All of this information determines their readiness for a phone call, and you can measure readiness through lead scoring.

However, if you see someone is not engaging with what you’re sending them, you may want to figure out why. We made a phone call to an inquiry who was not opening any of the content we were sending him. It turns out he said he was a network administrator on a Web form. In reality, he was the chief technology officer, and was being sent the wrong content! When we started sending him executive-level content, as opposed to technical, he ended up buying a few months later.

How do you develop a lead scoring process?

  1. Start with your ULD to know exactly when an inquiry becomes a lead and is ready to be turned over to Sales.
  2. Understand the must-haves Sales requires before engaging a lead. They could include:
    • The size of the company – for instance, it must have at least 100 employees and $20 million in revenue.
    • The title or role of the inquiry – he must be a manager or higher who influences the buying decision for example.
    • A trigger event – for instance, they’re expanding into a new region.
  3. Analyze current customers:
    • Track their path to making a purchase.
    • Examine what content they consumed along the way. Do you see any patterns?

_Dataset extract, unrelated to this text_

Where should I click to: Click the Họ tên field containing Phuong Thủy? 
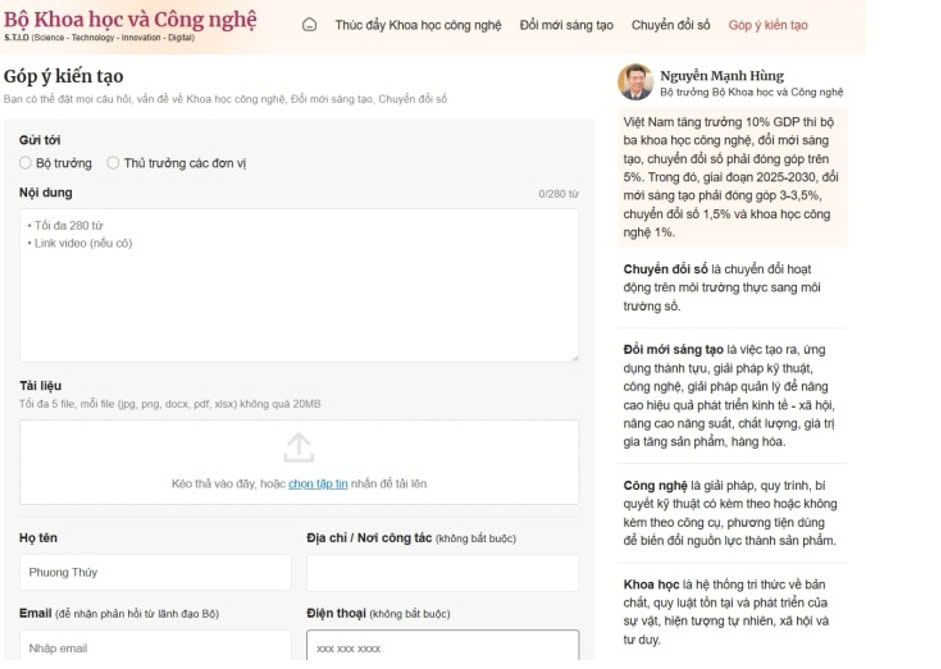[155, 573]
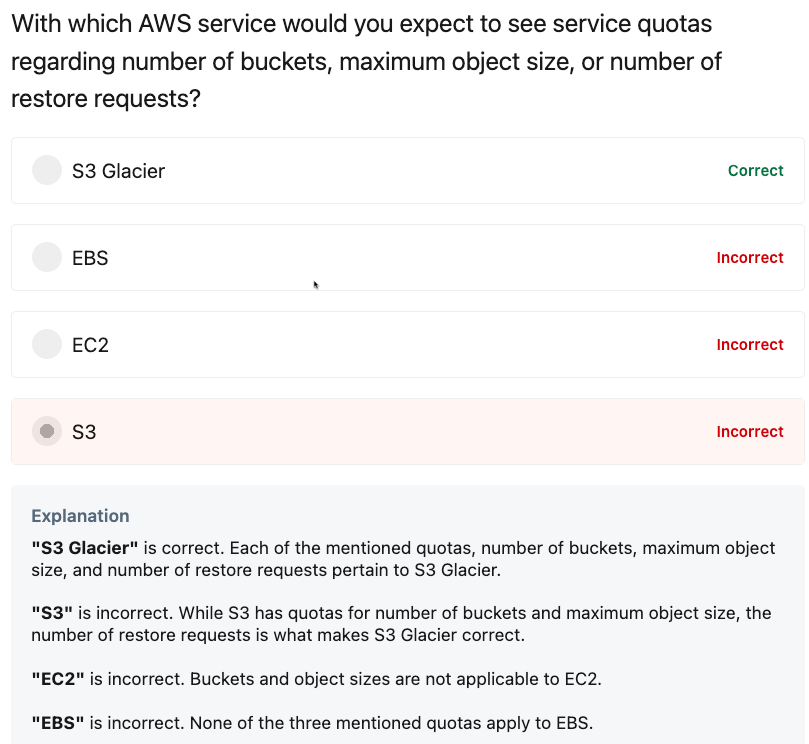Select the S3 Glacier radio button
Viewport: 809px width, 744px height.
47,171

Did every one of them download certain documents or regularly attend webinars?
  4. Weigh all of these qualities and actions with a number, and analyze them to determine which sequence adds up to a sum that will likely point to a sale.

Learn more about lead scoring: “Lead Scoring: How to pick the right ingredients for high ROI.”

If you want to learn more, watch the webinar replay: “Optimizing the Lead: A data-driven optimization process.” And, if you have any additional questions, please feel free to post them in the comments.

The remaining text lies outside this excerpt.